Created attachment 141652 [details]
I have successfully captured an apitrace that intercepted the crashy frame before the driver crashed.
The issues occur at very specific parts of Fire Emblem: Path of Radiance, where the frames / shaders / textures generated by dolphin-emu cause the driver to crash.
I'm running Mesa master compiled with LLVM master, and kernel 4.18.8.
FWIW, the apitrace doesn't hang the Bonaire card in my development box.
What kernel and Mesa drivers, and versions, are you using?
(In reply to kyle.devir from comment #3)
> What kernel and Mesa drivers, and versions, are you using?
amdgpu from kernel 4.18.8 + DRM changes for 4.19, Mesa Git master + LLVM trunk.

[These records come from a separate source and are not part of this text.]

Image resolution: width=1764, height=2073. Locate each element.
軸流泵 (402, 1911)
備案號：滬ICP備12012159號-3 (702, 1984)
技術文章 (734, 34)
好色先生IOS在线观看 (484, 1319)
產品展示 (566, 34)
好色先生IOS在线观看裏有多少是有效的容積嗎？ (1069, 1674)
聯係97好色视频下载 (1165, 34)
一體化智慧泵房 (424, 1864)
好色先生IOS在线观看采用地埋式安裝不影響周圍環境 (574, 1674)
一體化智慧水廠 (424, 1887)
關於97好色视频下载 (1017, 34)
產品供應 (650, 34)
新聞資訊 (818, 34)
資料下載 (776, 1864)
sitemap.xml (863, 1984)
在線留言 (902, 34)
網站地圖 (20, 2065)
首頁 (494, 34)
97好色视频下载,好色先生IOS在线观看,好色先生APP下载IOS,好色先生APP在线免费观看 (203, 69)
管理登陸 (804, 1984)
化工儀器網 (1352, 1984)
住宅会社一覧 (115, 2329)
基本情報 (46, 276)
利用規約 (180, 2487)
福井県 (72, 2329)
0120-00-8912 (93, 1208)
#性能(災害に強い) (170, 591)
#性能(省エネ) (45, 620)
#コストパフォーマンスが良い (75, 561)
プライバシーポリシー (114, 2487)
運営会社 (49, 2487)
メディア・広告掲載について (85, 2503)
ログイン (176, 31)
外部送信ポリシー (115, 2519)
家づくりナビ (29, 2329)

It's likely a GPU specific issue in radeonsi.
> amdgpu from kernel 4.18.8 + DRM changes for 4.19
So, stable upstream plus patches, or is this the AMD Staging kernel?
> It's likely a GPU specific issue in radeonsi.
I wonder if there's any way to narrow down this issue any further?
Apart from testing with your kernel config, anyways.
I get the same crash (drm amdgpu ring gfx timeout) on an RX 480 in The Legend of Zelda: Twilight Princess (GameCube) with any combination of Arch's linux and linux-git packages, regular Mesa packages+vulkan-radeon and mesa-git, libdrm and libdrm-git, and dolphin-emu and dolphin-emu-git. This crash happens both in Vulkan and OpenGL render modes. It's also easy to reproduce, just start a new game and watch the first cutscene to completion.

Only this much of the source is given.